In any case, we get that all participants either get OK, or in the absence of the necessary information, someone reports the neOK and the transaction is rolled back. Those. in the event of a client crashing, each participant is able to either finish the job or correctly roll back the client’s actions.

It remains to make the system participants fault tolerant. To do this, put them in the consensus of the group without a dedicated leader. Those. Each participant will not represent a separate node, but a set of nodes in the consensus group.

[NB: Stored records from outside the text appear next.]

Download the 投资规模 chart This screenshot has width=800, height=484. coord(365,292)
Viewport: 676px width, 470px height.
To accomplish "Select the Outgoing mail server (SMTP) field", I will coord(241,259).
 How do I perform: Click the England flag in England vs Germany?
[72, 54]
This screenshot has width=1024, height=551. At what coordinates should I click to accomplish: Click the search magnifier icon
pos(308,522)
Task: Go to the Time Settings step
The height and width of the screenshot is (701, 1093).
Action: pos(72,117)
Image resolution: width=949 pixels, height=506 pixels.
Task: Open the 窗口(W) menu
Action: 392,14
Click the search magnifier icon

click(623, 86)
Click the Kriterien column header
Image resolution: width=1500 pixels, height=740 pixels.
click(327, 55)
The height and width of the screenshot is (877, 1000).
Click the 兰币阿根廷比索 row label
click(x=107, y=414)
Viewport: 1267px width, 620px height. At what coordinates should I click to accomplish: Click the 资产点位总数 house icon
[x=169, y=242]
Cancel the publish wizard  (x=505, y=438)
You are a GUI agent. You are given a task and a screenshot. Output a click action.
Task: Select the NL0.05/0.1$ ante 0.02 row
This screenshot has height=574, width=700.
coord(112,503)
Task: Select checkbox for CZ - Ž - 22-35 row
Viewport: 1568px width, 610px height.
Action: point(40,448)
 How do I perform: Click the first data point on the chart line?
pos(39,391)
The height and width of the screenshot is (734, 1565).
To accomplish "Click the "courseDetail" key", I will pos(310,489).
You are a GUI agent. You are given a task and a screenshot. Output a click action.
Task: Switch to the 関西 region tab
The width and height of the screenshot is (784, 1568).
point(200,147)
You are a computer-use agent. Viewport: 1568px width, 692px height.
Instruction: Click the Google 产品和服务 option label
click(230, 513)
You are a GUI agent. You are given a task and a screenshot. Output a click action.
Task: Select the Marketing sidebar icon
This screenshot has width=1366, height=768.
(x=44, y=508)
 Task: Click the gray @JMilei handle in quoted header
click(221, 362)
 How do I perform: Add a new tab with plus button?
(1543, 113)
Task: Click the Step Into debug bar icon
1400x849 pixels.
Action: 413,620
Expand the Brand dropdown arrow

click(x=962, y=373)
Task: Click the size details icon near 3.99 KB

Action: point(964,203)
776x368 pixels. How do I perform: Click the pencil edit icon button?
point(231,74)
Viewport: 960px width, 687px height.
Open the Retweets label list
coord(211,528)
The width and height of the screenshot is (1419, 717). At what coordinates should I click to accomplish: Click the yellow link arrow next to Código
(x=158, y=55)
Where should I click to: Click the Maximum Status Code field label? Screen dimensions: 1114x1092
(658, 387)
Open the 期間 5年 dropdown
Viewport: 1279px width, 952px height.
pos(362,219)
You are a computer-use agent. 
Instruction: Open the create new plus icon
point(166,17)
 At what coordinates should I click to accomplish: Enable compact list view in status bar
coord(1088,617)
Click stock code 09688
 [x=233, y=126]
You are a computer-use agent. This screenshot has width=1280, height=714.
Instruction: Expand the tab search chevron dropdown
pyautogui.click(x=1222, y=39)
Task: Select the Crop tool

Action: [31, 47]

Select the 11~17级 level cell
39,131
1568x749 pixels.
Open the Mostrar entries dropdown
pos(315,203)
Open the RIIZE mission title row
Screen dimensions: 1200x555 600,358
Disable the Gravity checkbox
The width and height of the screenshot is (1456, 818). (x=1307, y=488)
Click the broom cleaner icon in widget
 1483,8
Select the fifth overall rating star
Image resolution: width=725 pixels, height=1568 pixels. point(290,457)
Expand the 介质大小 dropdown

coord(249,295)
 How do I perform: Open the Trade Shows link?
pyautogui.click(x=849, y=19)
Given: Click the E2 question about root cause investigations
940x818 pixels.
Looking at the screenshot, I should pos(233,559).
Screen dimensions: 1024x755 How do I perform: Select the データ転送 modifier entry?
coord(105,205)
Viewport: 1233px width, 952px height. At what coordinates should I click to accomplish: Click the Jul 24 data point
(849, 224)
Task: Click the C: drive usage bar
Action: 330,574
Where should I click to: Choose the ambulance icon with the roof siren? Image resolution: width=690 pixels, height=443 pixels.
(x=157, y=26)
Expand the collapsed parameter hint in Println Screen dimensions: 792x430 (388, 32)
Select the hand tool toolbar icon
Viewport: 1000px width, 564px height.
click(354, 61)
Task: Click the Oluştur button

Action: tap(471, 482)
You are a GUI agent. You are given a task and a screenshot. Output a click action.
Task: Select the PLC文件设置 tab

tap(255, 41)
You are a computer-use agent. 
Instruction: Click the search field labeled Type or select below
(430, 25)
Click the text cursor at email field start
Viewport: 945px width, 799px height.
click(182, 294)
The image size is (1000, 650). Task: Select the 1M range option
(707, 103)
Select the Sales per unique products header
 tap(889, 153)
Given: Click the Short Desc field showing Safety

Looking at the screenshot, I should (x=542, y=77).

The commit algorithm will look like this:

The client sends to each node belonging to the group of participants in the transaction, its request.
Upon receiving a request, each node sends to all the other nodes and the client a response regarding the speculative execution of the first phase of the commit as if it were executed at the current step of consensus. In reality, we do not know whether this will actually happen or not, because in the case of competitive requests from other customers, the consensus may reorder the current unapplied actions.
The client receives all requests from all nodes of all participants. If all the nodes during the speculative execution answered OK and the consensus step was the same for each node from the consensus groups, then this means that the speculative implementation of the first phase will actually occur and you can make a decision about the commit.

In fact, the condition of receiving a response from all the nodes of each group is redundant. However, a more detailed consideration of the easing of this requirement is beyond the scope of this article.

findings

Total we get 2 hop or 1 RTT. Taking into account the fact that the message between the client and the server cannot be removed, the effective processing time of the commit on the server side is zero, i.e. as if the server instantly processed a distributed, highly available failover transaction and sent a response to the client.

Thus, we have an important theoretical and applied fact: the lower limit of the execution time of a distributed fault-tolerant commit is achievable.